Russian conscripts called up for military service attend a ceremony marking their departure for garrisons from a recruitment centre in Saint Petersburg, Russia, on October 15, 2025 [Anton Vaganov/Reuters]
‘We’ll have our fingers broken’
After signing the contract and leaving his debit card with his sign-up bonus with his parents, Salohidinov was sent to the western city of Voronezh for three weeks of training that did little to prepare him for the war.
“We just kept running back and forth with guns,” he said.
Their drill sergeants, he says, told the conscripts that the standard-issue flak jackets, helmets, boots and flashlights were of subpar quality and urged them to pitch in a million rubles ($13,100) each for “better” gear.
The incident corroborates reports on dozens of similar cases in Russian military units.
Salohidinov was ordered to work in a kitchen – and was verbally abused and beaten for the slightest transgression.
Of 28 men in his unit, 21 were Muslims – but their ethnic Russian officers ignored their pleas not to have pork in meals, repeating a decades-old practice of ignoring religion-related dietary restrictions dating back to the Soviet army.

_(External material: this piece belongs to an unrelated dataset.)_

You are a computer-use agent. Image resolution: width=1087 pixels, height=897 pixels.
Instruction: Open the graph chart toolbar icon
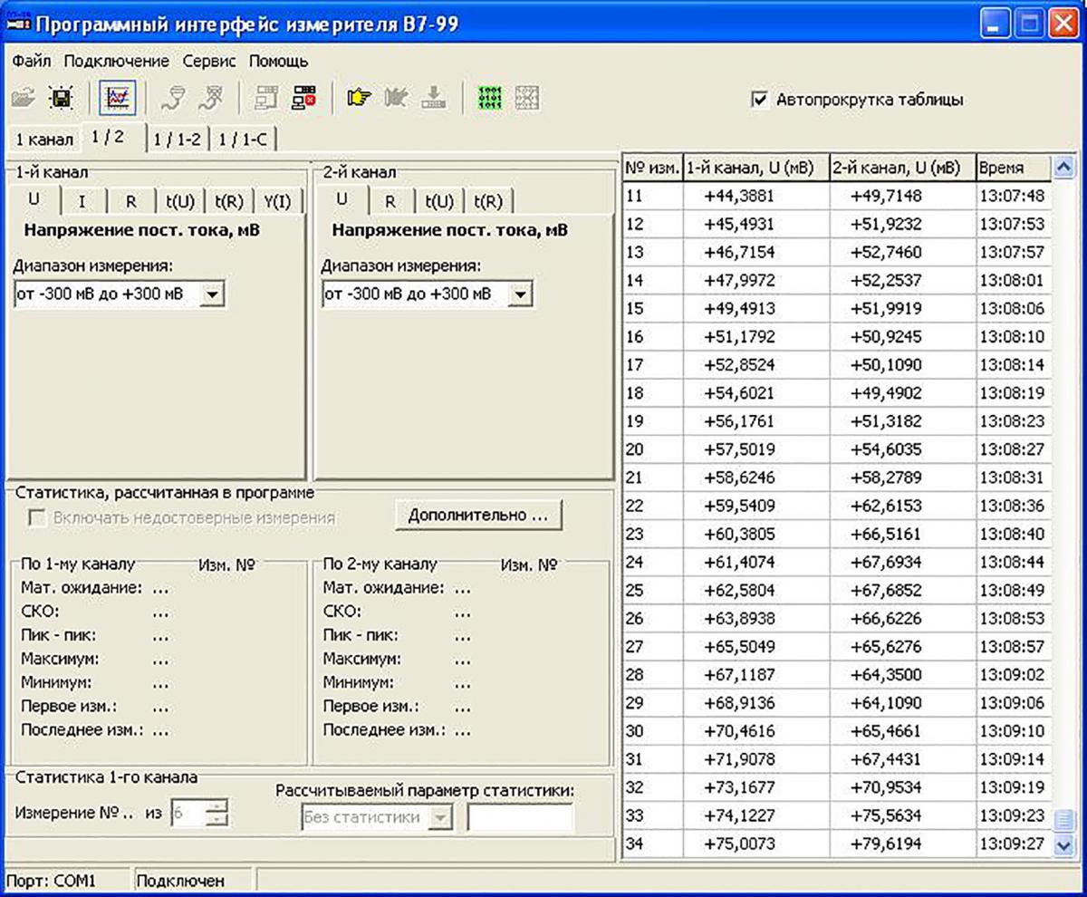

The commanders demonised Ukrainians, telling them “that if we surrender, we’d be tortured, have our fingers broken, maimed, get [construction] foam up our a**, have our teeth yanked out one by one, have our arms broken”, Salohidinov says.

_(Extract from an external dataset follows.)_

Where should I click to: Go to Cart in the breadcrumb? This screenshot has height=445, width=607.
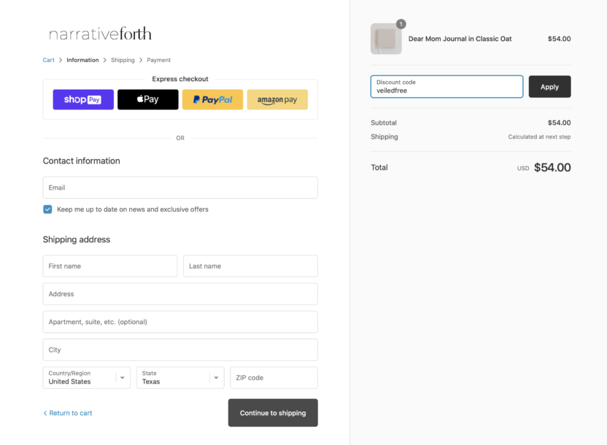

In early January this year, the conscripts were bused to the Russia-occupied Ukrainian region of Luhansk.
Salohidinov says he was tired, frightened and disoriented – Ukrainian drones were “always” above them and a grenade explosion nearby damaged his left eardrum.
A woman waits for news about a missing loved one as some Ukrainian soldiers return during a prisoner of war (POW) swap, amid Russia’s attacks on Ukraine, in an undisclosed location in Ukraine, on April 11, 2026 [Thomas Peter/Reuters]
‘Glad I got captured’
On the fourth day of his service, Salohidinov was ordered to run beyond Ukrainian positions as part of Russia’s new tactic to send two or three servicemen to infiltrate the porous front line.

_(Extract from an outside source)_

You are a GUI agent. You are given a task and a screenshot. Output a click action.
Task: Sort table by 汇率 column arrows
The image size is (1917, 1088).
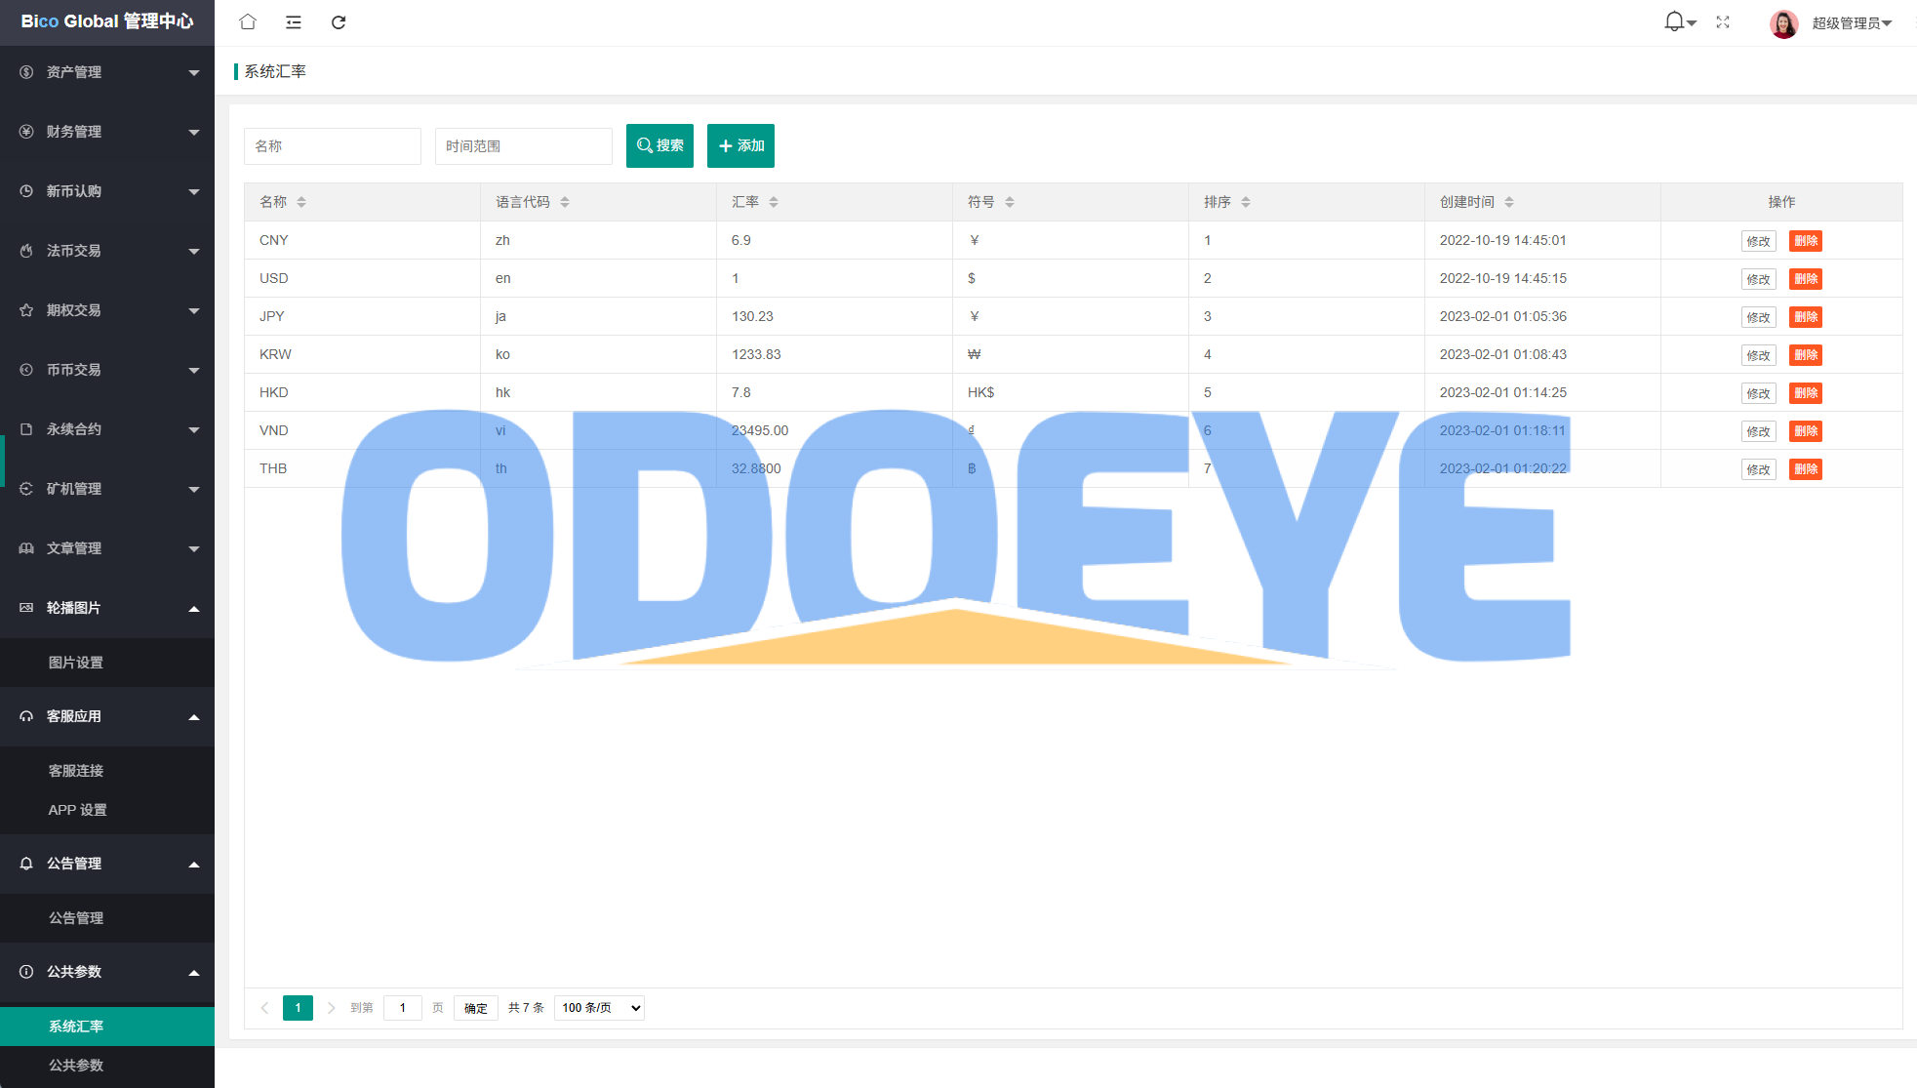[x=774, y=202]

The mission was suicidal because the terrain was open, dotted with landmines and the bodies of dead Russian soldiers, while Ukrainians were firing machineguns and flew drones above them.
“I ran and ran and saw we were being shot at,” he said. “Me and my commander decided to surrender voluntarily instead of dying for nothing.”
They detached their assault rifles’ magazines, raised their hands and yelled they were surrendering.
What followed was “a calm feeling, beautiful”, he said. “They fed us, let us have a smoke, gave us food and water and even cake.”
Now, Salohidinov hopes to return to Tajikistan and panics at the thought of being made part of a prisoner swap – these have taken place several times each year – and returning to Russia because he would be sent back to the front line.
Tajikistan and other Central Asian nations have never endorsed Russia’s war in Ukraine, but nor have they openly criticised it.
In August 2025, Tajikistan’s Prosecutor General Habibullo Vohidzoda declared that no Tajik national would be charged for fighting in Ukraine.
So, what Salohidinov needs right now is an extradition request.
“I’m even glad that I got captured, because I’m not fighting anyone now, not risking anything,” he said. “I’ll even say thanks to Ukraine for taking me prisoner.”
The Tajik embassy in Kyiv did not respond to Al Jazeera’s request for comment.